Quienes todavía no vieron La mujer sin cabeza harán bien en creerles a quienes sostienen que la de Lucrecia Martel es una de las mejores películas que el cine nacional estrenó en 2008. Si además consideran que La niña santa significó un pequeño traspié en la carrera de la realizadora salteña (si no un traspié, una obra menos redonda que La ciénaga), entonces ésta es la oportunidad para reencontrarse con la precisión de un «bisturí cinematográfico» atípico en nuestro país.
Martel vuelve a pintar una aldea y, de esta manera, un mundo. Su proceder es casi antropológico; ninguna anécdota la distrae de su trabajo de campo, de una observación constante que trasciende el hecho puntual, el primer plano o plano detalle que la cámara simula privilegiar.
De alguna manera, la guionista y directora nos invita a mirar más allá. Por lo pronto, más allá del accidente automovilístico que compromete a una odolontóloga llena de dudas, miedos y culpa, y más allá de una cabeza cuyo protagonismo pasa por su cabellera (centro de comentarios, elogios y cambios) y por sus ausencias (lagunas mentales e intermitencias de conciencia).
La aldea es la pequeña vida de Verónica y su entorno; el mundo es la burguesía argentina (provinciana si nos circunscribimos al contexto salteño). El fresco pretende revelar el comportamiento de una clase acostumbrada a ser servida, a eludir responsabilidades y a borrar las marcas que pudieran desmentir su condición de «gente bien», de conducta irreprochable.

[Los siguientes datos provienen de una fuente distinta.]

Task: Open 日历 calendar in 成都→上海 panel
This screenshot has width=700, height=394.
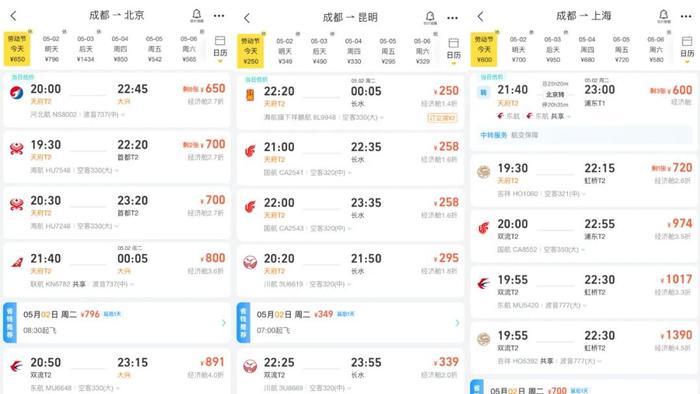Action: pos(687,49)
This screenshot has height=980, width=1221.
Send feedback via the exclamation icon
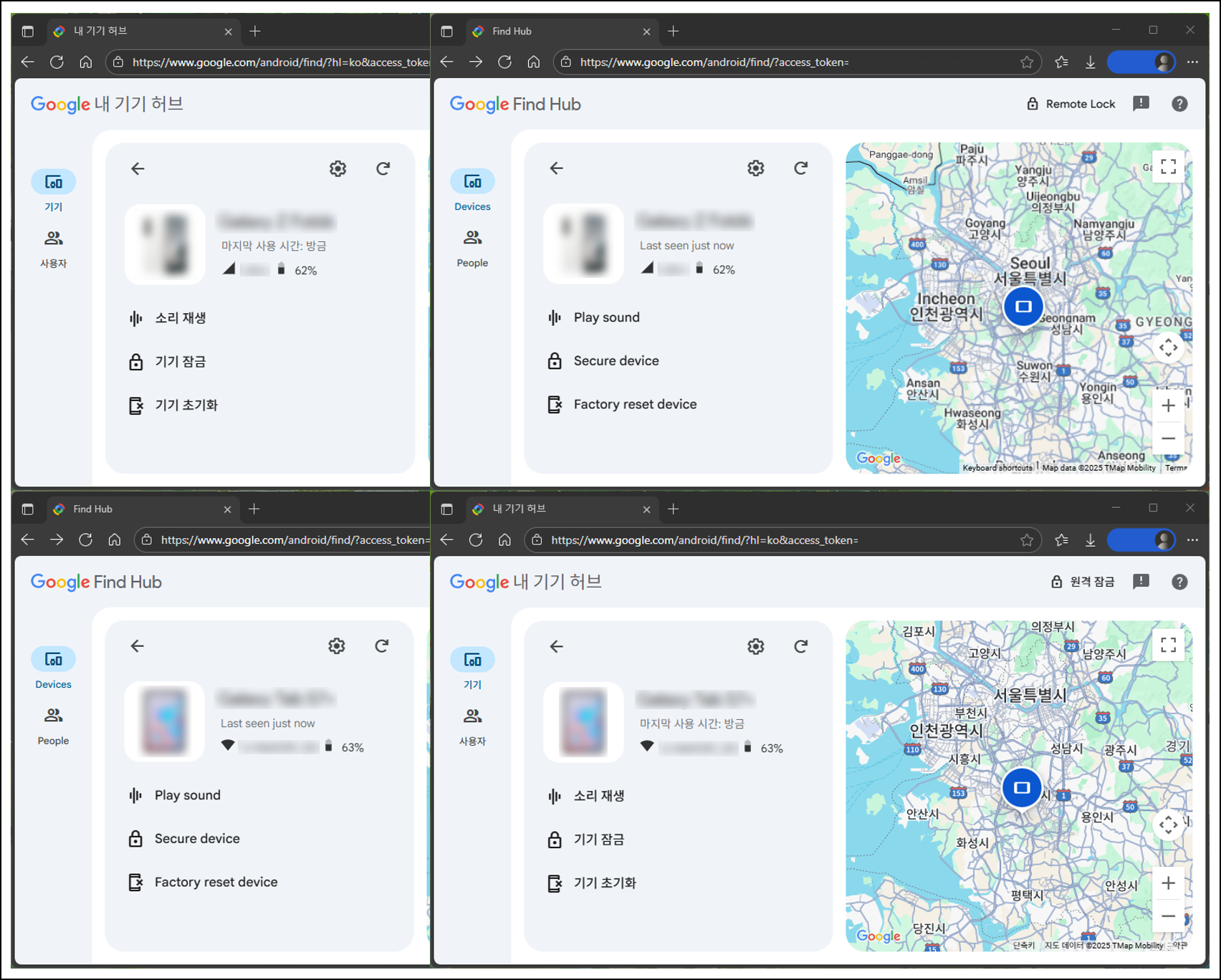click(1141, 103)
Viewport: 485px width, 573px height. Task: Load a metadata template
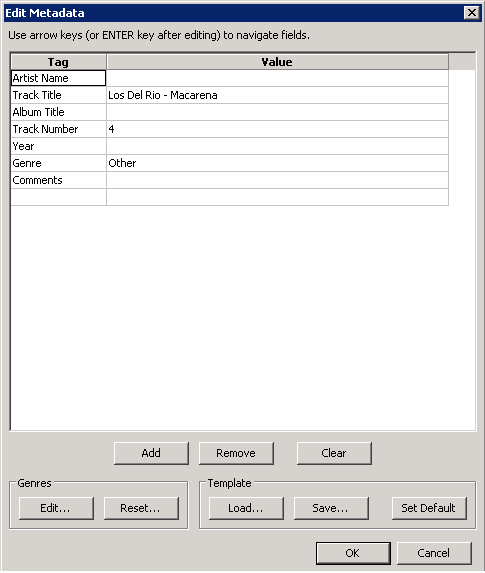click(246, 508)
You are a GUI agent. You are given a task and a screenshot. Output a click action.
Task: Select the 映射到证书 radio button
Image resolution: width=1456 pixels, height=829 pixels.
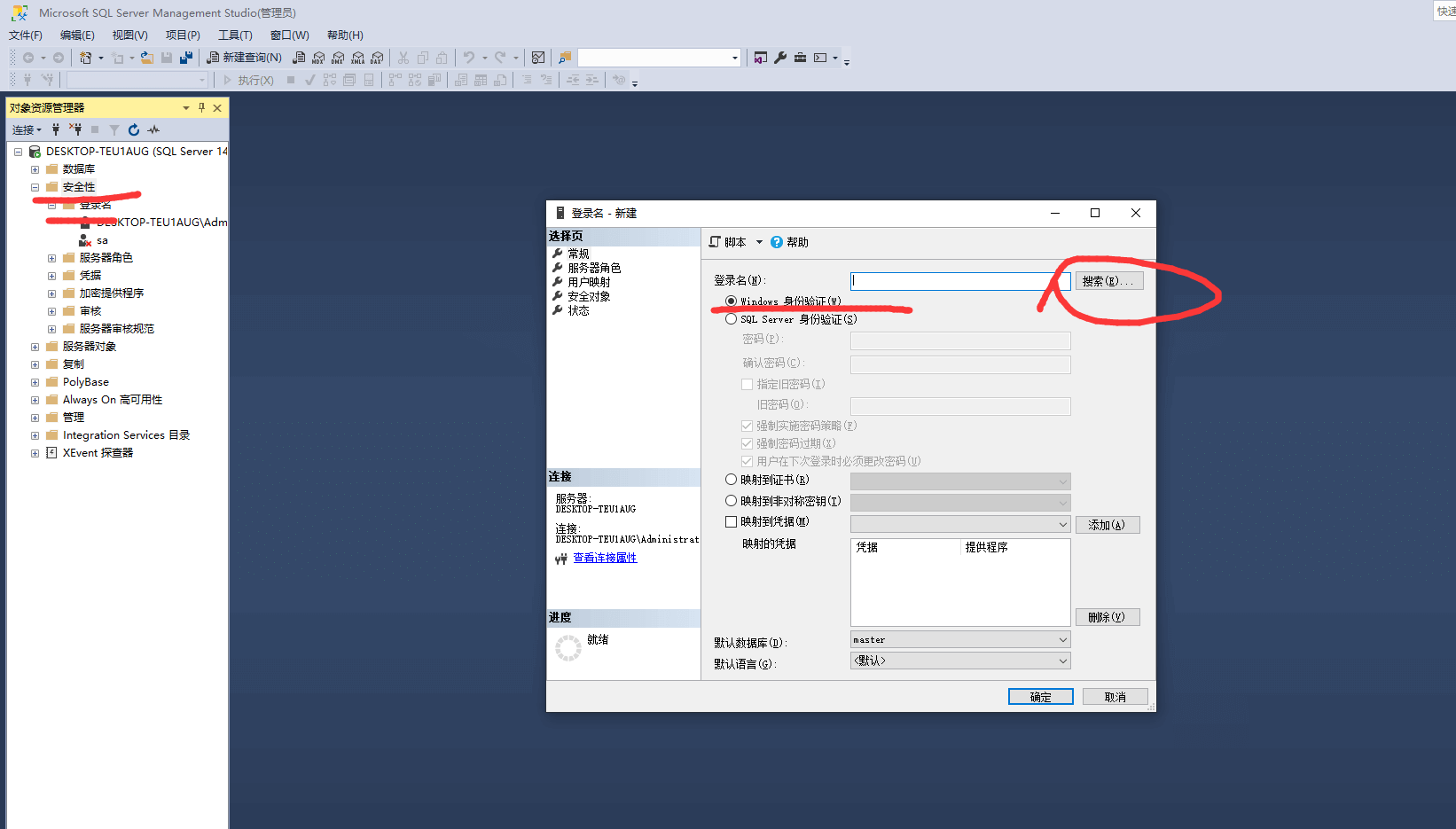click(x=731, y=480)
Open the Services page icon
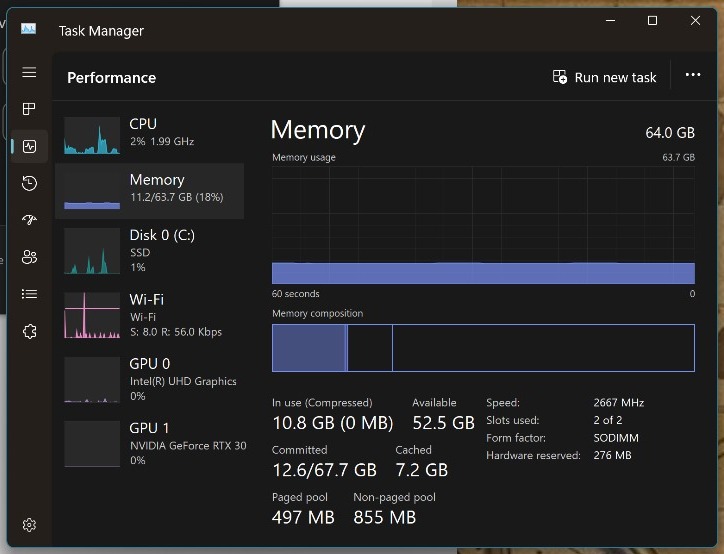724x554 pixels. pos(29,331)
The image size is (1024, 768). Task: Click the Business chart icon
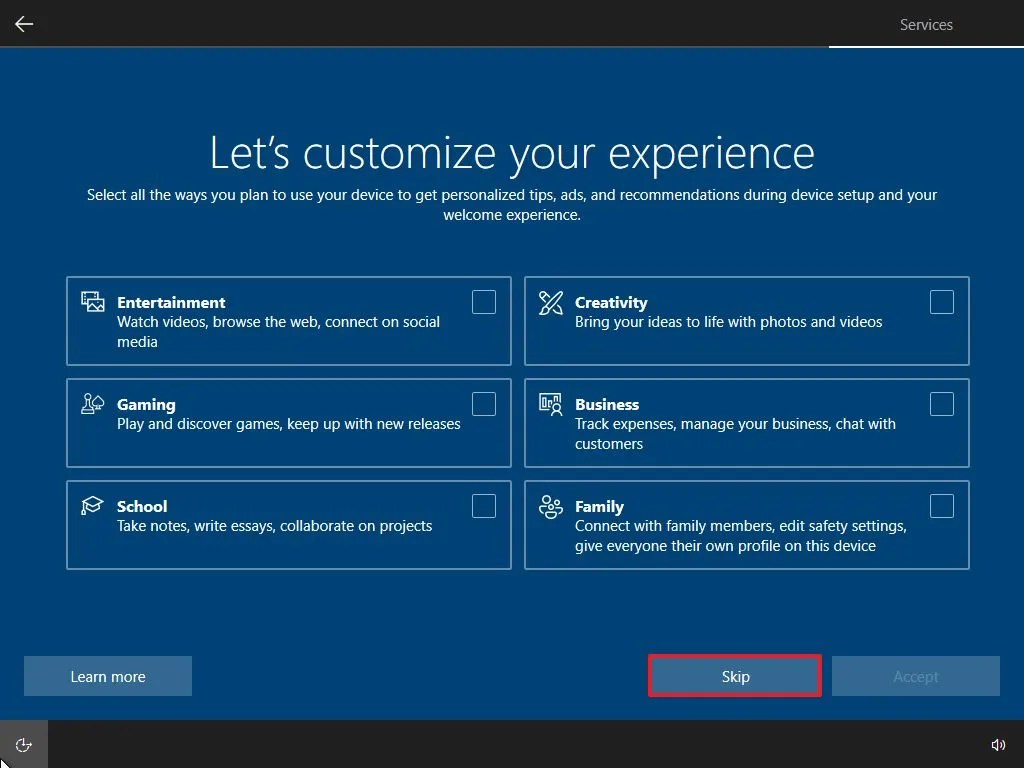pos(550,403)
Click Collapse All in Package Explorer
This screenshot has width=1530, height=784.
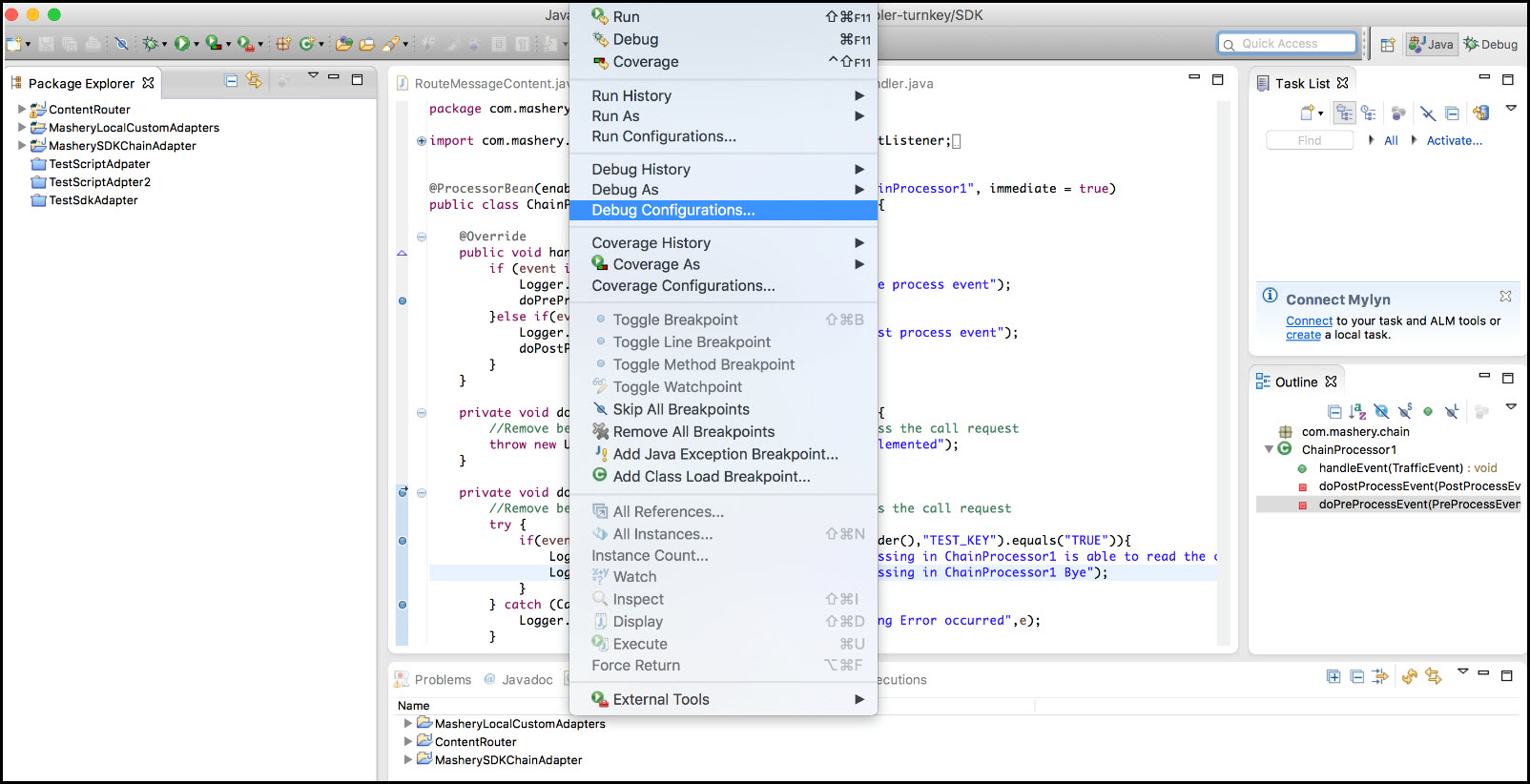(x=231, y=81)
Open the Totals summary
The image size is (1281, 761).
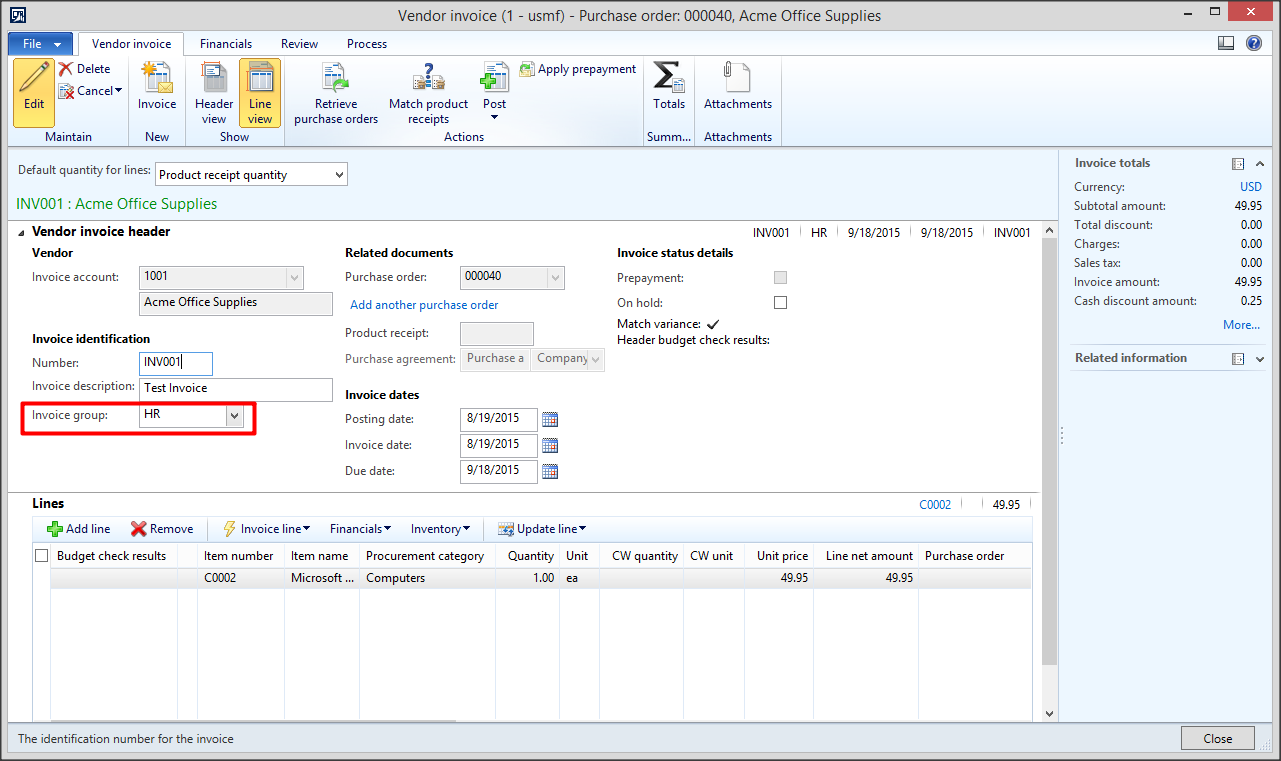[668, 90]
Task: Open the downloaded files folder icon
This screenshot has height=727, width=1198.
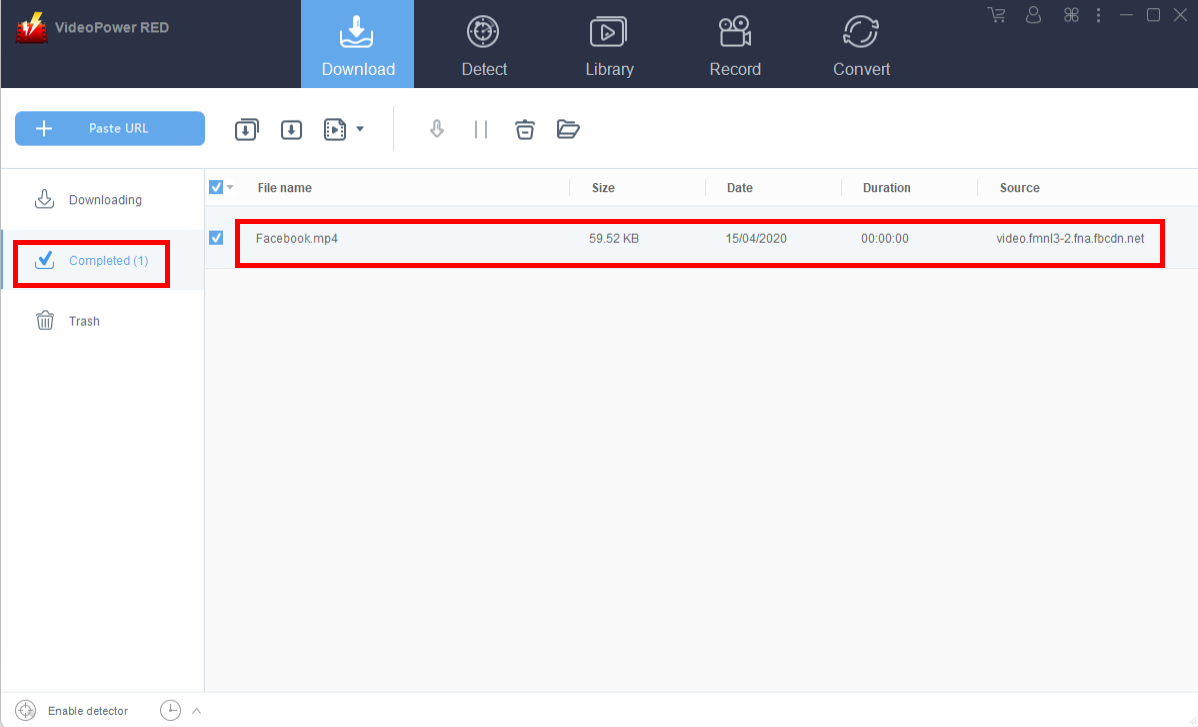Action: click(568, 129)
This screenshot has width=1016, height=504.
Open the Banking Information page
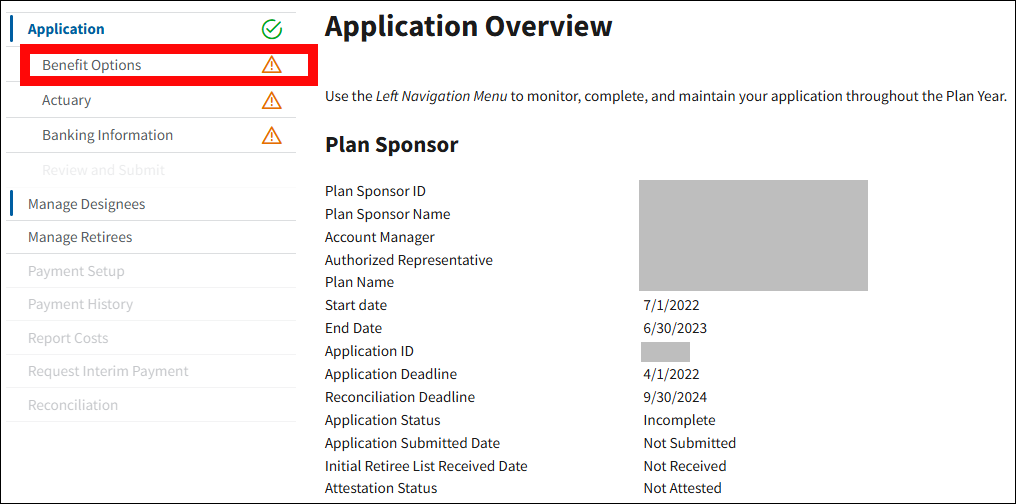pos(107,135)

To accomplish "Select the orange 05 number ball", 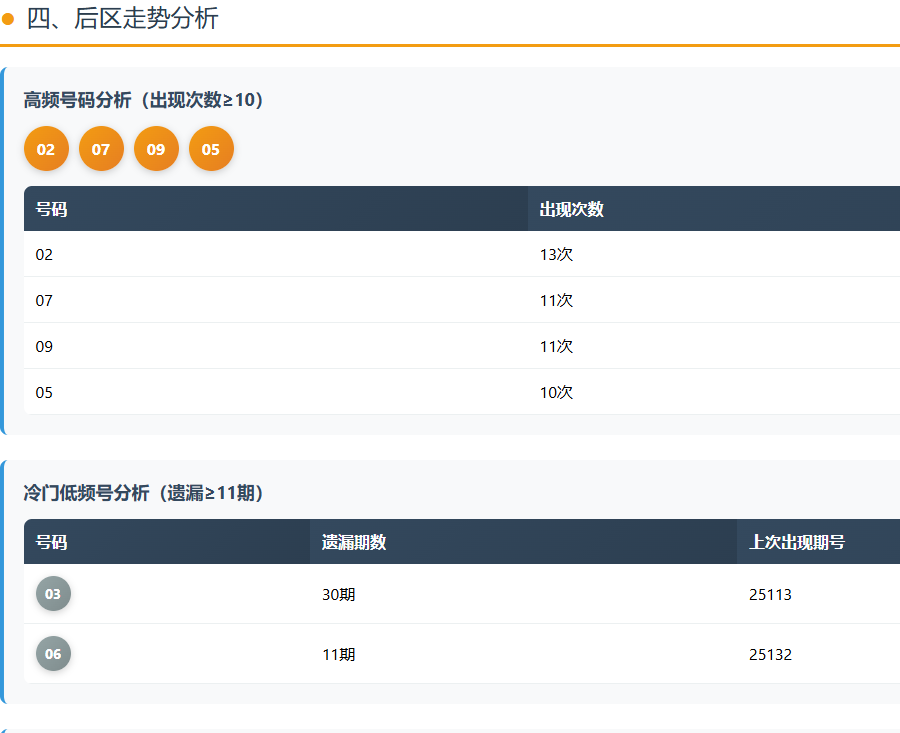I will coord(211,149).
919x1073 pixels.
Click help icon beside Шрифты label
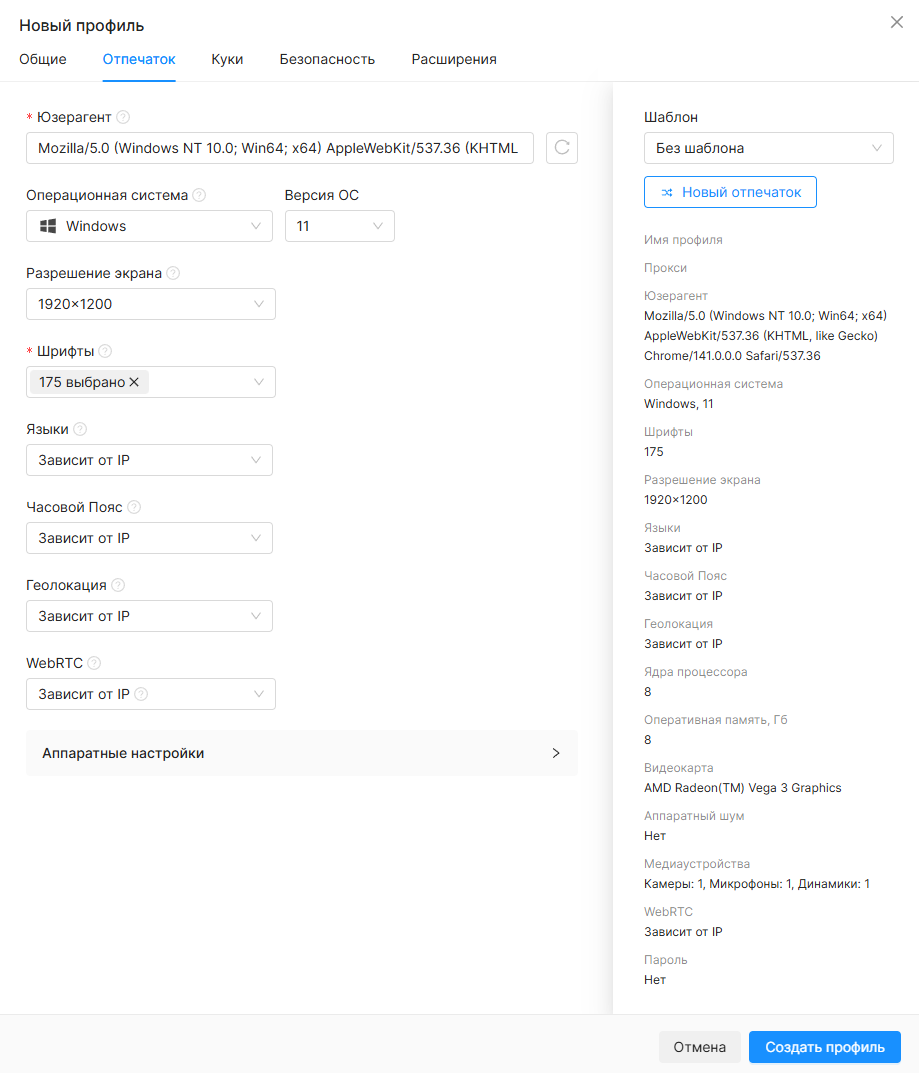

La mujer sin cabeza comparte con sus dos antecesoras -con La ciénaga sobre todo- la recreación de un clima psico/sociológico signado por la indiferencia, la abulia, el estancamiento. La familia de Verónica se parece a la de Mecha; incluso la tía Lala interpretada por la fallecida María Vaner podría verse como una reedición, con más años y achaques, de la señorona alcohólica que Graciela Borges encarnó hace ya ocho años.
María Onetto se luce en la piel de la odolontóloga accidentada en más de un sentido. Aún detrás de una máscara en principio inexpresiva, la actriz se las ingenia para transmitir el shock, la angustia, el remordimiento, la obsesión que carcomen la mente de su personaje.
A la altura de las circunstancias, César Bordón, Claudia Cantero, Inés Efrón, Daniel Genourd y la mencionada Vaner conforman a la perfección el círculo familiar y social que gira al ritmo del silencio, la complicidad y el olvido.
Apenas estrenada la película, algunos análisis sugirieron la posibilidad de que La mujer… fuera una alegoría sobre la conducta de nuestra clase acomodada frente al terrorismo de Estado ejercido por la última dictadura militar. El paralelismo suena atinado cuando repasamos la actitud de Verónica (es decir, la decisión de eludir, silenciar, olvidar lo sucedido ) y la de su entorno (es decir, la intención de disculparlo, negarlo, ocultarlo, lavarlo, borrarlo).
Dicho esto, la fábula de Martel es irreductible a nuestro pasado reciente. Al contrario, el largometraje se destaca como retrato de un presente que a muchos compatriotas, aún hoy, les cuesta tanto reconocer.